- [Tarefa 1]:
Resuma em duas frases a reportagem sobre o ato no Masp.
- [Tarefa 2]:
Responda às perguntas com base na reportagem sobre o ato no Masp.
(a) Quantos anos tem a jornalista Giovanna Prado?
(b) Com que idade ela conta ter sofrido o primeiro assédio?
(c) Em que cidade aconteceu o caso relembrado pela manifestação?
- [Tarefa 3]:
Copie sem nenhuma alteração o trecho da reportagem sobre o ato no Masp que começa em "Ato no vão-livre" e termina em "das jovens morreu.".

- [Trecho da página]:
────────────────

Ato no vão-livre do Masp faz reflexão sobre casos de estupro no país Elaine Patricia Cruz/Agência Brasil |
A manifestação relembrou o caso de quatro adolescentes, com idades entre 15 anos e 17 anos, que foram estupradas por cinco homens e depois jogadas de um penhasco na cidade de Castelo do Piauí há exatamente um ano. Uma das jovens morreu.
O evento foi convocado pela jornalista Giovanna Prado, 24 anos, com o objetivo de refletir e combater a "cultura do estupro no país". “Todo dia há uma manifestação diferente [no centro de São Paulo]. Todo dia alguém interdita a via e já não se sabe mais que protesto é. A sensação que eu tenho é que isso já não está mais impactando na vida de ninguém. Ninguém mais pára para refletir e ver o que está acontecendo. Pensei em uma forma para as pessoas refletirem sem que isso atrapalhasse seu cotidiano”, disse à Agência Brasil. “A ideia é aproveitar o espaço público, usá-lo como discussão para que as pessoas venham, se conheçam, conversem e deixem mensagens no mural, flores ou apoio”, afirmou.
Para Giovanna, o combate ao estupro é algo bastante complexo, mas deve começar pelo reconhecimento do feminismo. “Feminismo não é uma palavra ruim. É questão de igualdade. Eu, como mulher, exerço a mesma função e não ganho o mesmo. Eu, como mulher, saio na rua e sofro assédio. É isso que precisamos combater”.
Ela também acha importante que os pais conversem sobre o assunto com seus filhos, e que isso também seja objeto de discussão nas escolas. “Eu tinha 12 anos quando sofri o meu primeiro assédio. Não há idade para falar com as crianças. Elas precisam [saber sobre isso] até mesmo para se prevenirem e para formarem uma opinião. Aquele menino com quem você fala que isso não é normal e que uma moça pode andar do jeito que quiser, e que isso não dá o direito dele fazer nada com ela, ele vai aprendendo enquanto é pequeno. Estupro não pode ser um tabu: ninguém fala, as pessoas esquecem e ele continua acontecendo. A ideia aqui é fazer as pessoas refletirem. E isso deve ser feito todos os dias”, disse ela.
Repúdio ao estupro
O ato chamou a atenção de várias pessoas. Alguns pararam para escrever frases; outros, apenas para fotografar; alguns para refletir. Pouco a pouco, a parede foi ficando repleta de frases como: “Precisamos falar sobre a cultura do estupro”, “Ela era criança”, “Não ensinem mulheres como não serem estupradas. Ensinem homens a não estuprar”.

────────────────

- [Trecho da fonte]:
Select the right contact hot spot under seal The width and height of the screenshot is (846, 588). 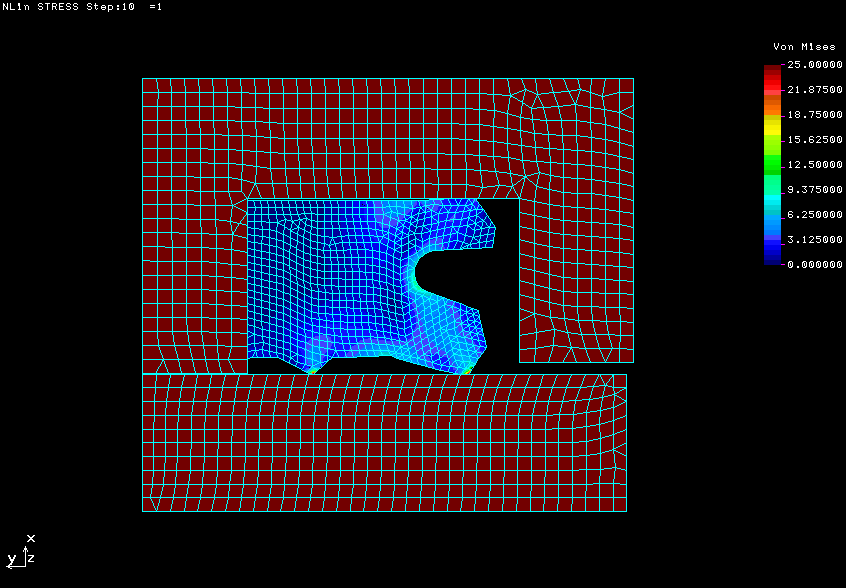[x=467, y=371]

────────────────

- [Resposta 1]:
Um ato no vão-livre do Masp relembrou o caso de quatro adolescentes que, exatamente um ano antes, foram estupradas por cinco homens e jogadas de um penhasco em Castelo do Piauí, e uma delas morreu. A jornalista Giovanna Prado convocou o evento para refletir e combater a cultura do estupro no país, e aos poucos a parede se encheu de frases deixadas pelas pessoas que pararam.

- [Resposta 2]:
(a) 24 anos.
(b) Aos 12 anos.
(c) Em Castelo do Piauí.

- [Resposta 3]:
Ato no vão-livre do Masp faz reflexão sobre casos de estupro no país Elaine Patricia Cruz/Agência Brasil |
A manifestação relembrou o caso de quatro adolescentes, com idades entre 15 anos e 17 anos, que foram estupradas por cinco homens e depois jogadas de um penhasco na cidade de Castelo do Piauí há exatamente um ano. Uma das jovens morreu.